If your loan to value is close to the next loan to value bracket you may want to consider increasing your deposit slightly so that you fall into the next banding of interest rates. By securing a lower interest rate on a smaller loan amount can drastically reduce your monthly repayments. This could be done by increasing your deposit at the point of purchase or making an overpayment on your remortgage before securing a new interest rate. 
 
Credit history 
The second most important factor that determines your interest rate options is your credit history. Notice we say ‘credit history’ not credit score. The score on your credit report can be misleading as somebody who has never had credit before will likely have the same credit score as someone who has a lot of credit and may have missed a couple of payments in the past. 

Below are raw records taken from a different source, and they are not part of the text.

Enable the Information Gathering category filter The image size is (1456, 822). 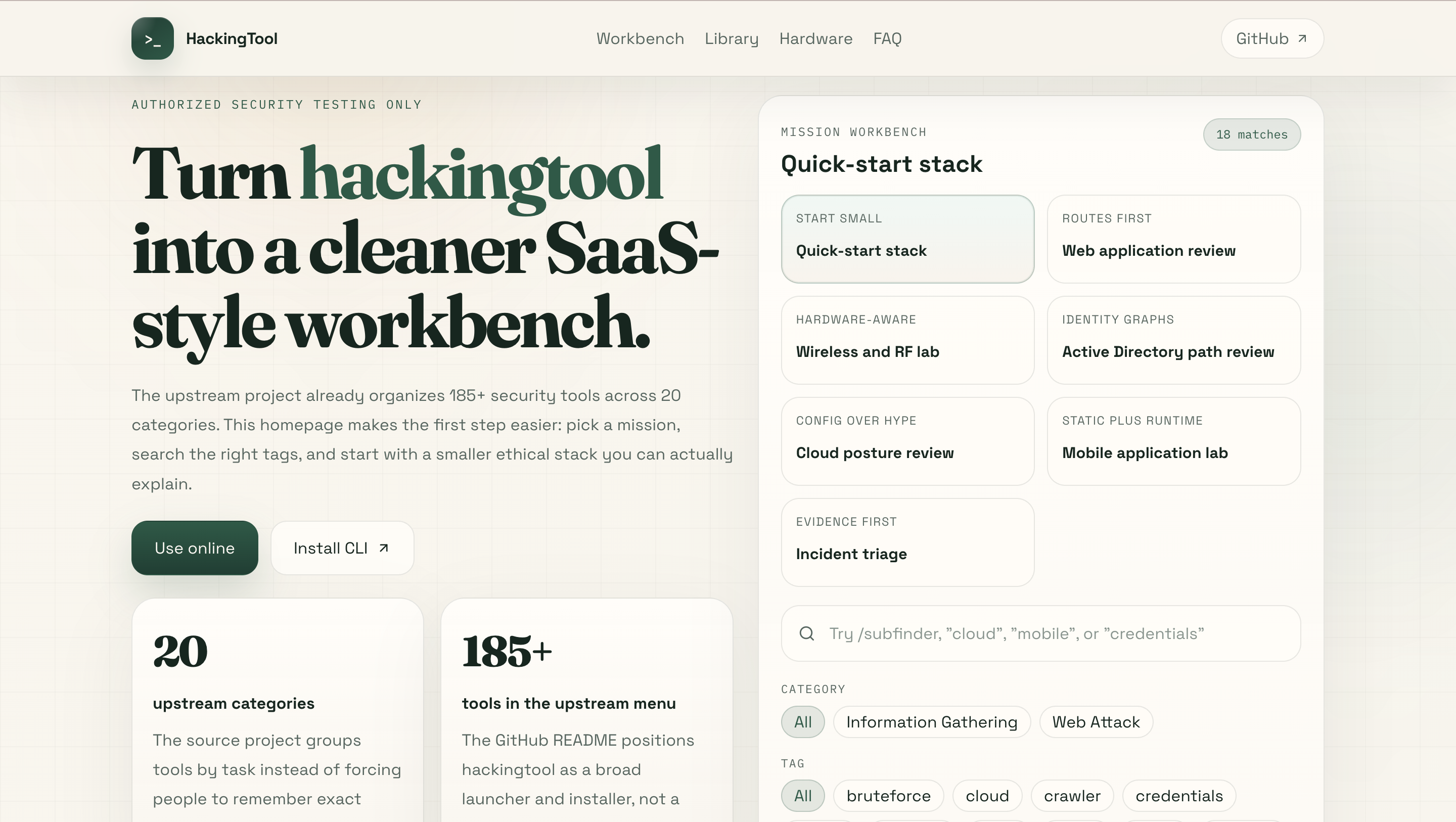coord(931,722)
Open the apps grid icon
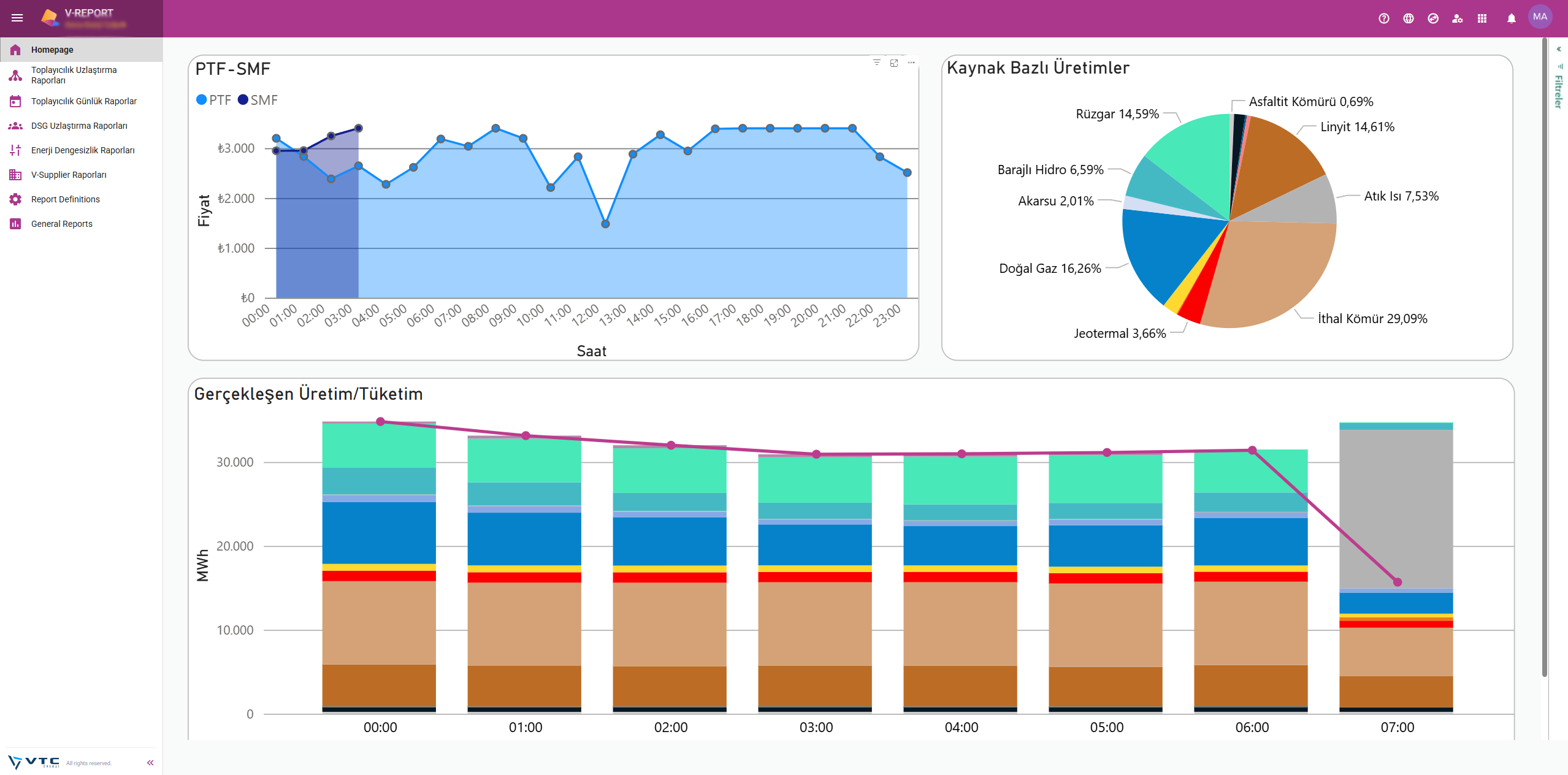Image resolution: width=1568 pixels, height=775 pixels. point(1482,18)
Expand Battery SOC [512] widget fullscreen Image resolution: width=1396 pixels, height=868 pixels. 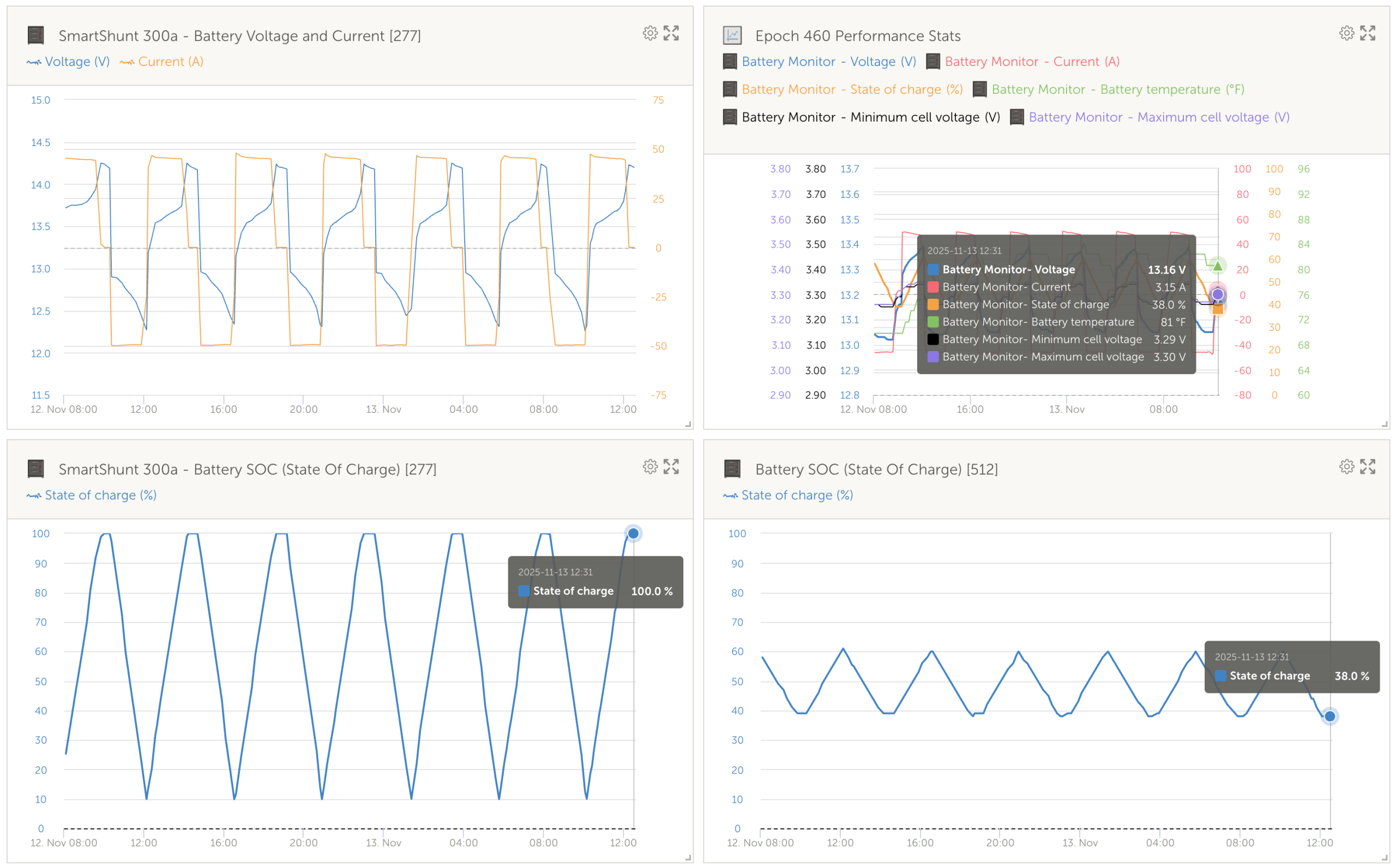pyautogui.click(x=1368, y=467)
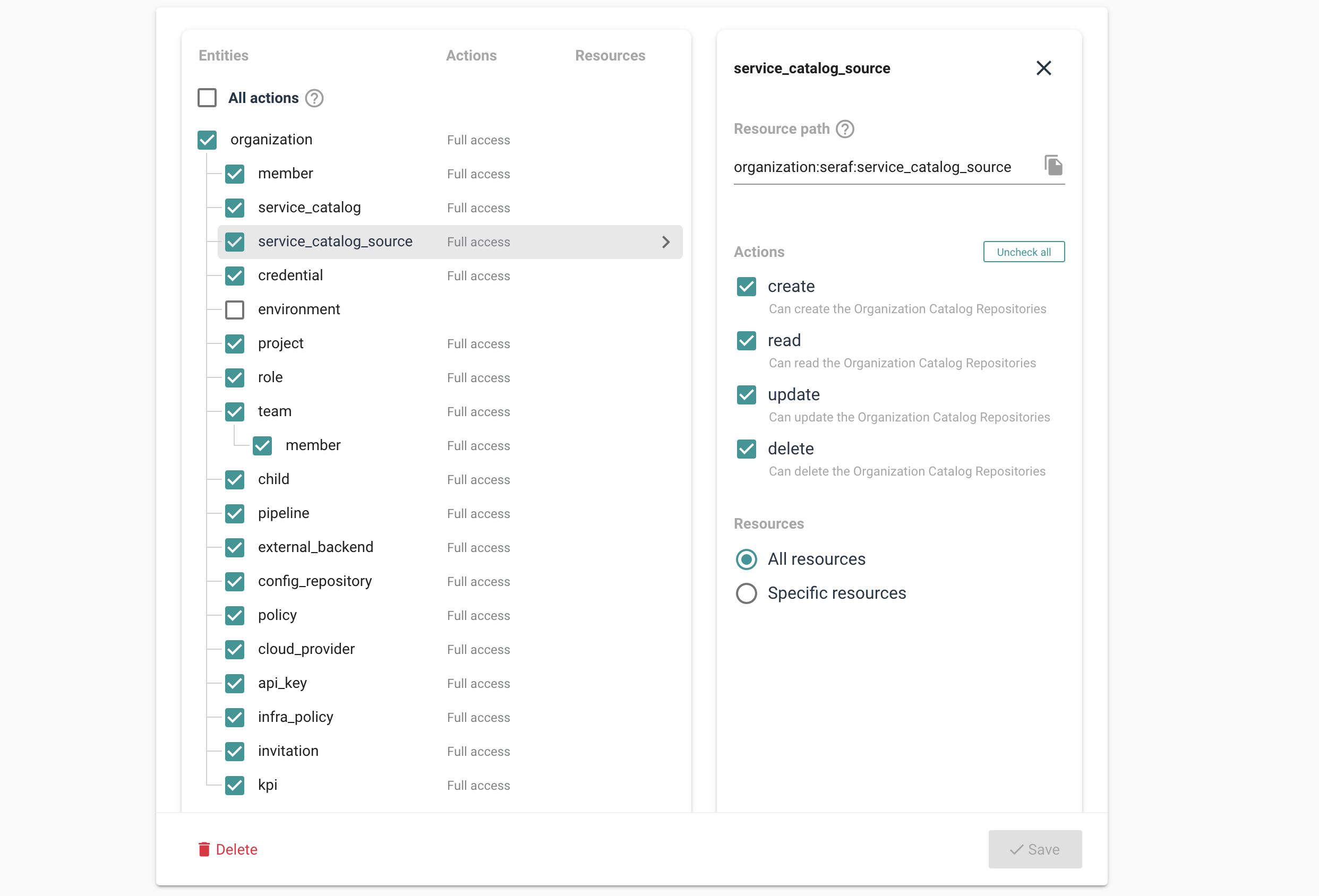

Your credit history is a key indicator to lenders and what your borrowing future will look like. Many lenders have black and white rules on what credit history cases they will lend on, such as that particular lender will not lend to any applicant who has a CCJ of more than £300 in the last 2 years. So, your credit history does not alter the rate you will get with that lender, as the products they have on offer are the same for everybody. But it will determine whether they will lend to you or not. 
 
In this case your credit history will determine which lenders will lend to you. Each lender has a different basket of mortgage options with differing interest rates attached. The lenders with more lenient lending criteria otherwise known as ‘adverse’ or ‘specialist’ lenders who cater to those with poor credit history can lend but will do so at a higher interest rate to reflect the associated risk of lending. 
 
Type of mortgage 
The type of mortgage you opt for will impact the interest rate you have available. A tracker rate mortgage will carry an interest rate of X% over the Bank of England base rate, and depending on the state of the market a 2-year fixed rate mortgage will carry a different interest rate to a 5-year fixed rate. Depending on your property ownership plans you may wish to opt for the lower of these rate types to secure the lowest monthly repayments possible. 
 
Buyer type 
There are some lenders on the market that offer preferential interest rates for particular types of buyers such as 1st time buyers. In 2024 1st time buyers made up over a 3rd of the market, as a result many lenders have made 1st time buyers their target client. In doing so they are offering as many incentives as possible to secure that business such as lower interest rates, free valuations and cashback to cover legal costs. 
 
Many lenders also offering lower interest rates to existing mortgage customers (notice we say mortgage customers, having a current account or credit card doesn’t qualify you for a better mortgage) to stay with them. Like with any business it is easier and cheaper to retain a customer then to find a new one, so lenders offer lower interest rates to those customers to stay with them. 
 
Energy efficient property 
With climate change being a growing issue and general cost of living remaining high, the government are pushing to encourage people to reduce their energy usage and encourage builders to build more energy efficient homes. Some high street lenders now offer lower interest rates and cashback to those buying properties with a higher energy efficiency – usually A or B. So, buying an energy efficient home will not only save you money on your utility bills but potentially your mortgage repayments too! 
 
Employment type 
Believe it or not but your occupation and job type can also unlock some different mortgage options for you that will carry different interest rates also. For example, there is a building society that specifically lends to teachers, offering unique criteria and affordability to teachers. Another lender also offers different interest rate products for people in ‘professional’ job roles such as Drs, Nurses and the emergency services. 
 
To thoroughly review what options are available to you from across the wider market the best advice is always to consult with an independent mortgage adviser that has access to these specific lenders which you may not otherwise be aware of.